Panel: 1. Foundations of future energy policy

This is a peer-reviewed paper.

Author:
Mithra Moezzi, Portland State University, USA

Abstract

This paper explores the role of quantification in energy efficiency policy and research, and advocates for modernizing quantification practices. Efficiency policy rests on numbers and stories about these numbers, which together shape problems as suitable for human action and guide what solutions seem desirable or possible. This occurs on many levels, from practical definitions of energy efficiency to long-term policy goals. Drawing on policy sciences and the philosophy of statistics, we show why something as basic as quantification merits a closer, social sciences-based, look.

Energy is used in diverse, complex, and dynamic ways, and configurations change constantly over time. Numerical summaries and protocols for judging efficiency always reduce and simplify. They are generally poor at conveying change and relationship. So it is crucial to attend to what numerical summaries and protocols do – what they express, standardize, and hide —and consequences thereof. The paper analyses some current energy metrics to illustrate the difference that “how you measure” makes. In turn, the stories associated with efficiency quantification provide schemas of what efficiency means and how it can (or did) happen. These stories develop to “stick” politically, but often incorporate little of the complexity of relationships and interactions that are the hallmark of society and energy systems within. These over-simplifications are especially problematic in the era of climate change, climate change policy, and internationalism.

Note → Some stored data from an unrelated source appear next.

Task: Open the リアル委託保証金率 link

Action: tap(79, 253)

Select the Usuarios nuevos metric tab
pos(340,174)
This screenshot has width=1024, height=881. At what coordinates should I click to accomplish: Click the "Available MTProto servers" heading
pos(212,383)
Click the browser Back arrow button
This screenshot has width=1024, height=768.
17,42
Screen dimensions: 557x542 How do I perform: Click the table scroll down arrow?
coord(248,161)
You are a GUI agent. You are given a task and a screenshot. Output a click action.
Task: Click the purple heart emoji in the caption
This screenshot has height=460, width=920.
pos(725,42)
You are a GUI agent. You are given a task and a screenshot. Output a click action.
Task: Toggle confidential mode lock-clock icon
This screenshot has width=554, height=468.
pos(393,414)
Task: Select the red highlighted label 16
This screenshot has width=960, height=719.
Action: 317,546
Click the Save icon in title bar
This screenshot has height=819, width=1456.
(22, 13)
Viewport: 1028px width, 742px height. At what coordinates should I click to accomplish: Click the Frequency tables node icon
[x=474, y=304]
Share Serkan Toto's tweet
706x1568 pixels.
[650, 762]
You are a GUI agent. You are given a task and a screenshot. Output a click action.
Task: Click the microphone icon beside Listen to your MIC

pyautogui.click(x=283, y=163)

The paper suggests improvements to how metrics are used and interpreted, and underscores the need for more intense scrutiny of quantification practices and better recognition of the limits of quantification. There is no perfect metric, but there is a need to more fully understand what they do, and to create policy visions and causal stories that better recognize diversity, interaction, and the role of people in creating and changing energy use, versus just as buyers and users of efficient hardware. These new stories and aesthetics of quantification can help bridge gaps between what policy now aims to control and what would make more difference.